*GIVEN DATA*.
☆ ☆ ☆
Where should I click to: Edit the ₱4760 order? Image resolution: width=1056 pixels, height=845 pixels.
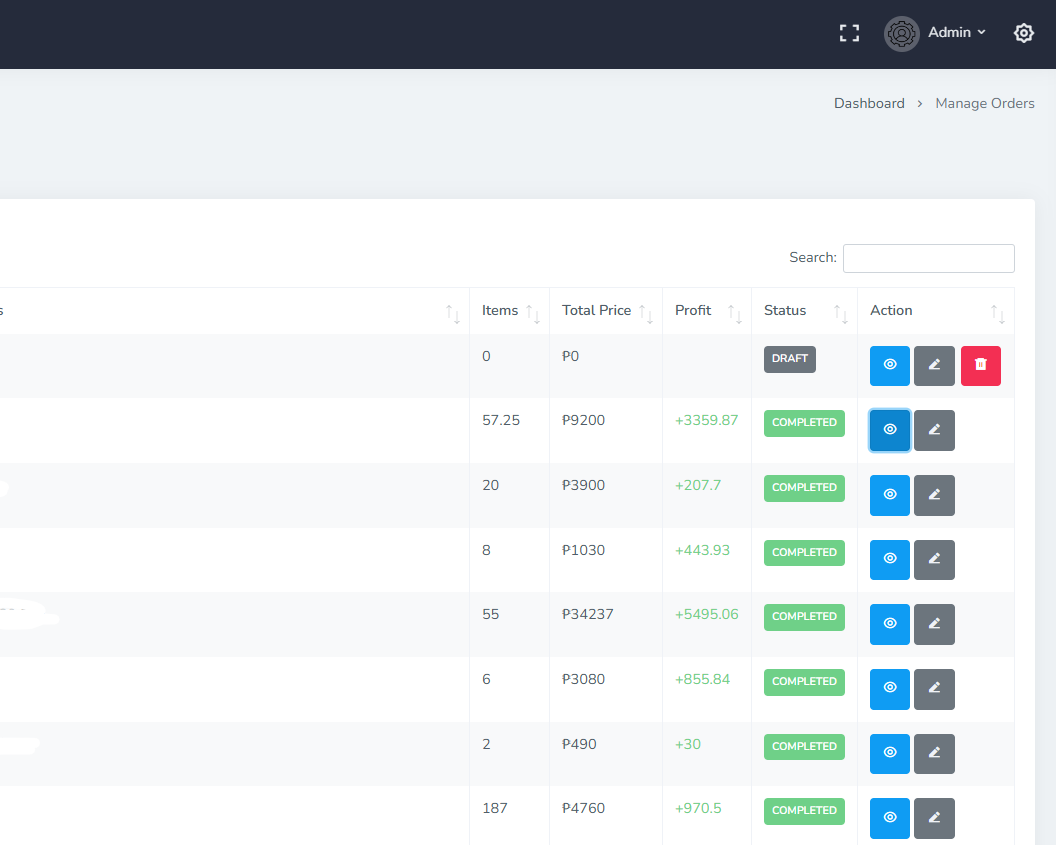[934, 818]
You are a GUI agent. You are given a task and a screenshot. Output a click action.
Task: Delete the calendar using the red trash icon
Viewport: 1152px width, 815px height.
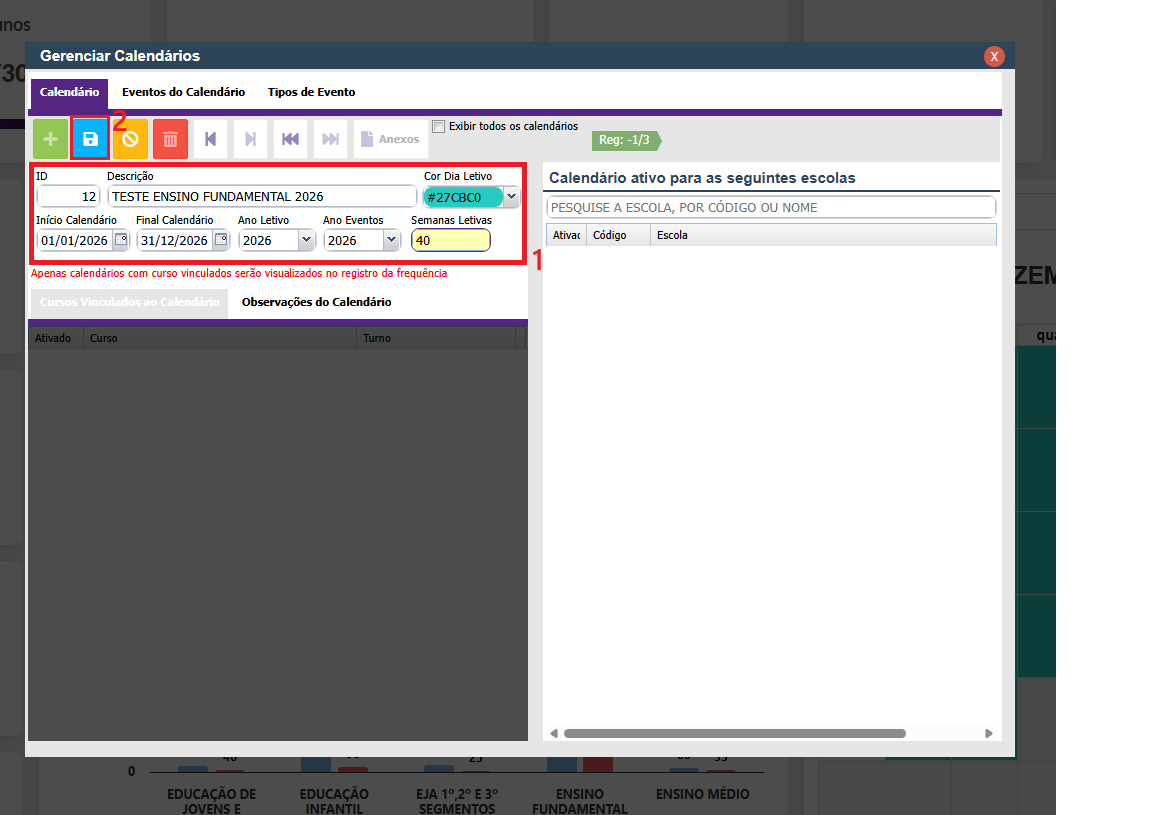(x=170, y=139)
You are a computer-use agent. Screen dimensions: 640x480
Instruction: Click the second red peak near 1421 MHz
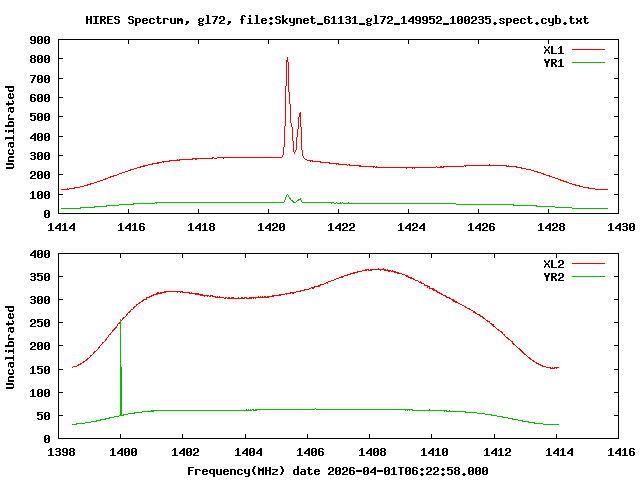300,114
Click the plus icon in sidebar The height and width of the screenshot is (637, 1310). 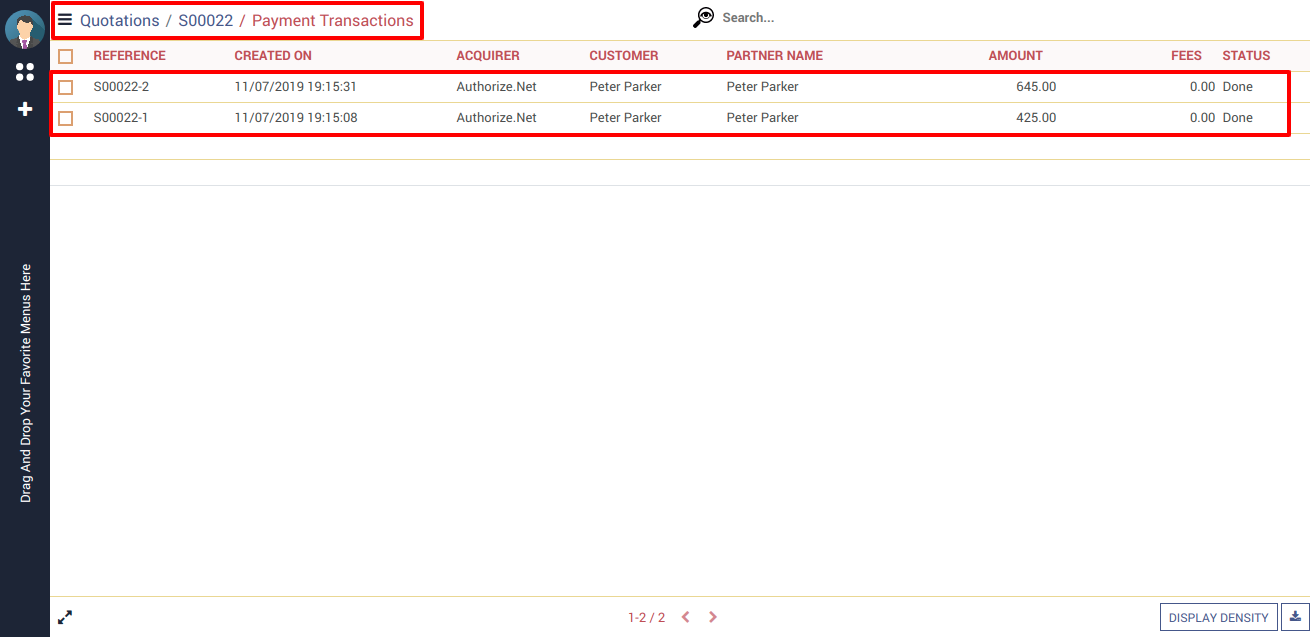coord(25,109)
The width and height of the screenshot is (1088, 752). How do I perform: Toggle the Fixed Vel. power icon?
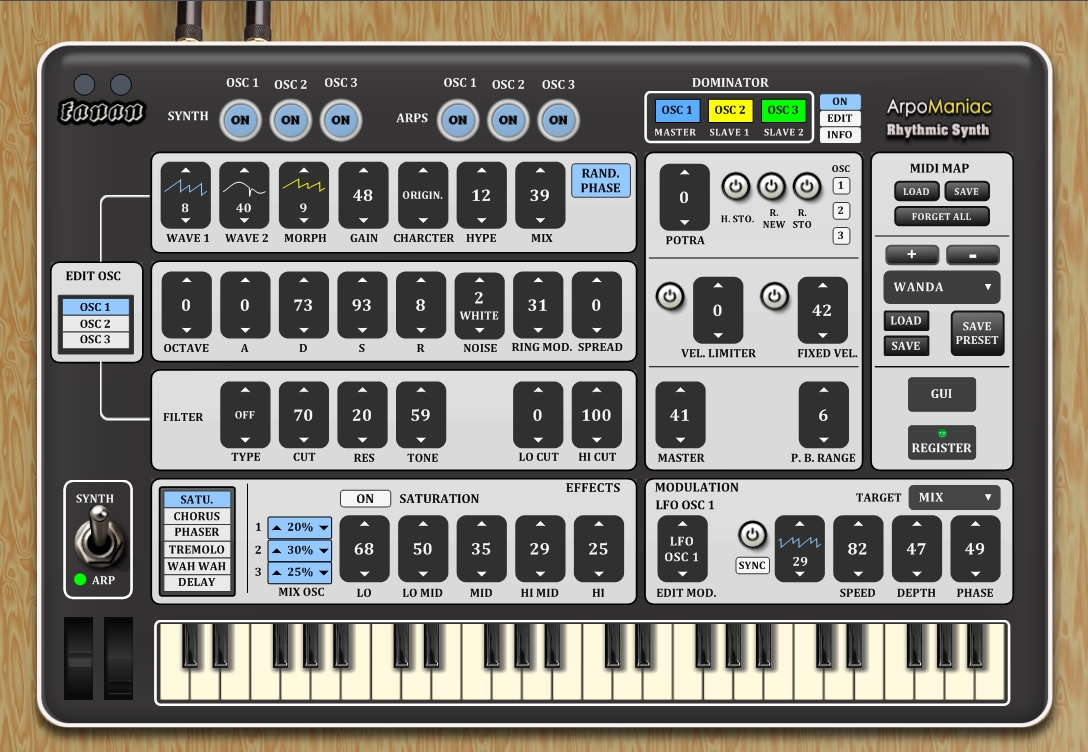coord(773,297)
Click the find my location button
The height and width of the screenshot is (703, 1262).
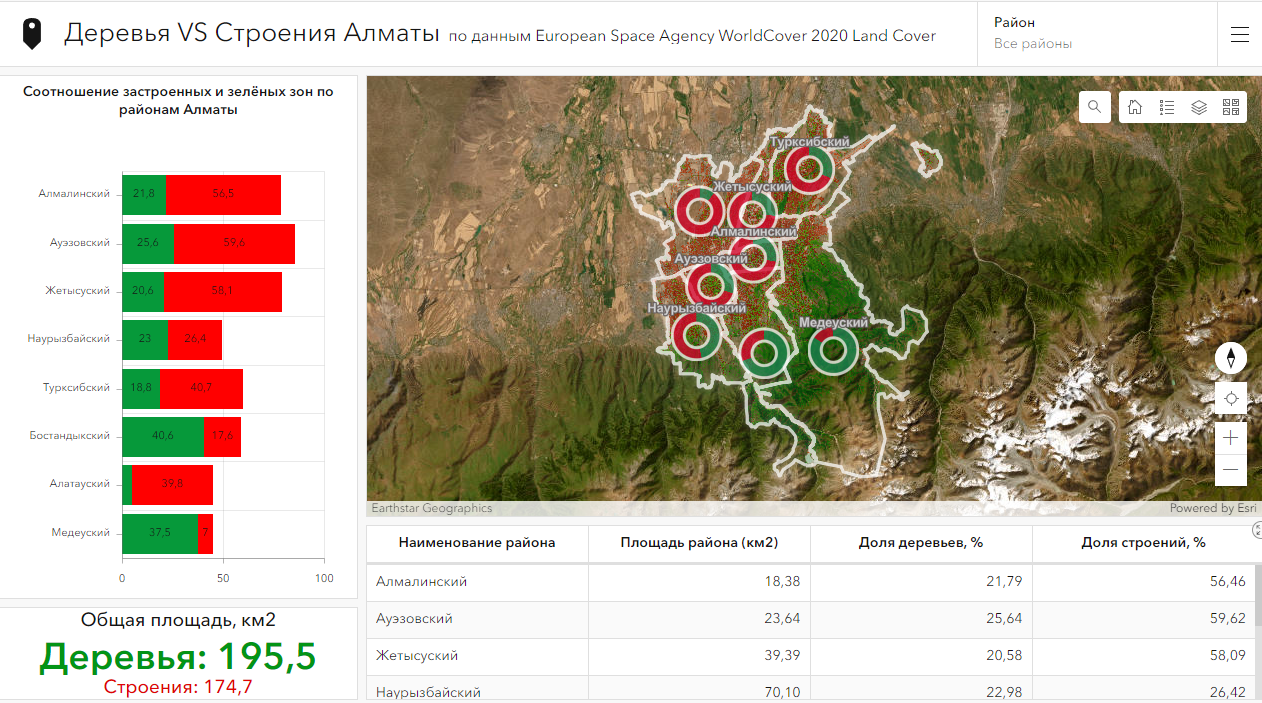point(1231,398)
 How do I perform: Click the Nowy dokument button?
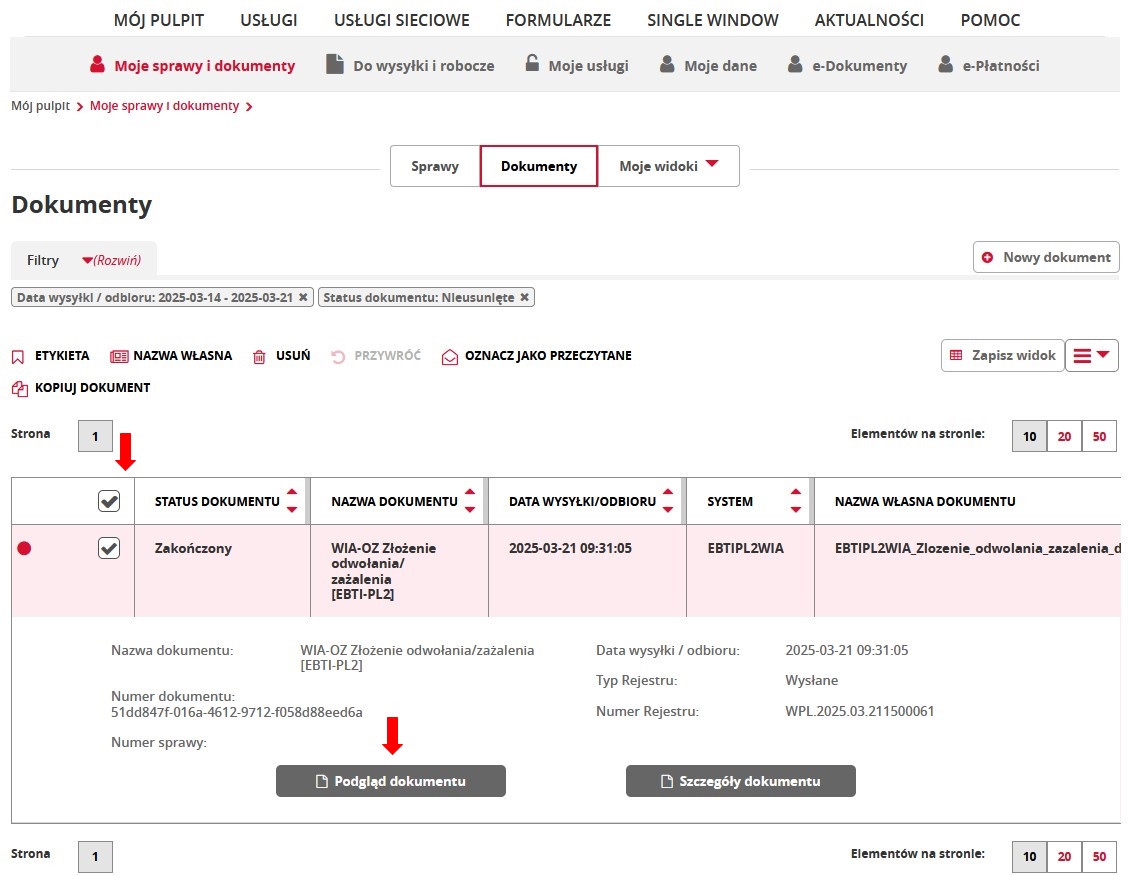point(1046,257)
☆ ☆ ☆
*ASSIGNED TASK*. Scan the material above for lines holding "agent" and copy each of them.

*THE COMPLETED TASK*.
You are a GUI agent. You are given a task and a screenshot. Output a click action.
You are a computer-use agent. Screen dimensions: 640x480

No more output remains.